Peter, I made it quite clear that I don’t think Australia has much to gain in terms of emissions reductions from the energy sector without nuclear energy, so I don’t know why you’re insisting I play around with the Kaya equation.
As for my “unsubstantiated, wishful thinking” in the sentence you quoted – I didn’t make any statement there that needed substantiating. I simply stated that I don’t buy your deep, long recession argument because you had not substantiated it. And still haven’t!
(Deleted inflammatory comment)
@tom: LULUCF figures should be in annual UNFCCC submissions, I just haven’t been paying attention and your post reminds me that I should put aside a little time to
go through those submissions.
@ Gregory Meyerson
I don’t know the situation in France. I’m in New York State, where the hysteria and wrong accusations against fracking are flying everywhere. A lot of people seem to think that because it’s in a movie (Gasland), it must be true.
From what I’ve heard from reputable sources like Science magazine, the actual water contamination hazard is not from the fracking itself – but the plastic-lined pits containing fracking solution may leak, or it might otherwise leak when it’s above ground.

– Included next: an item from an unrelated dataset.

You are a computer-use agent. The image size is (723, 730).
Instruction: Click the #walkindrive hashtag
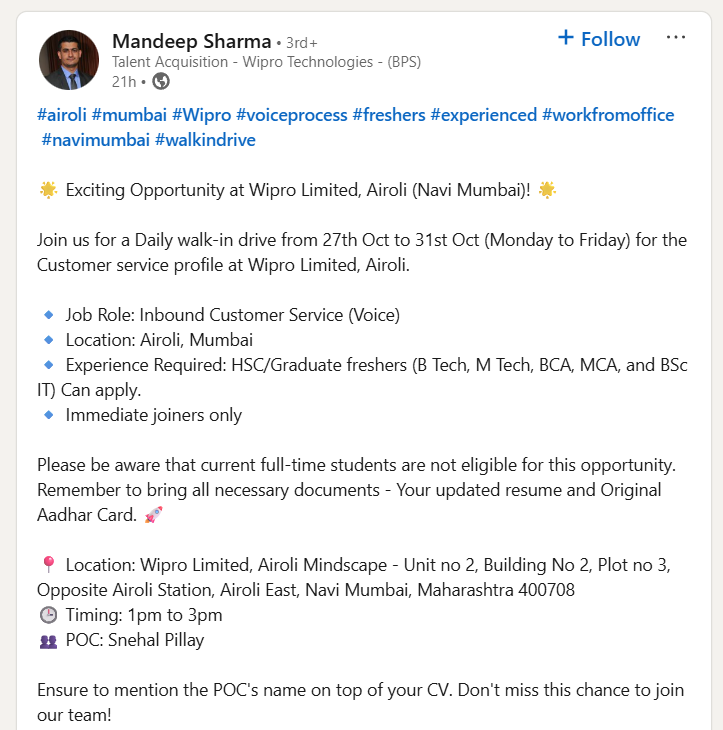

Fracking can be done safely from what I’ve heard, with adequate regulation. Maybe with their nuclear power, France can afford not to do it.
That Ausubel article I mentioned suggests a synergy between nuclear and natural gas: nuclear energy can be used to convert methane into hydrogen – stripping the carbon out before it can get into the atmosphere. At night when electricity isn’t needed, the nuclear reactor could be converting methane to hydrogen!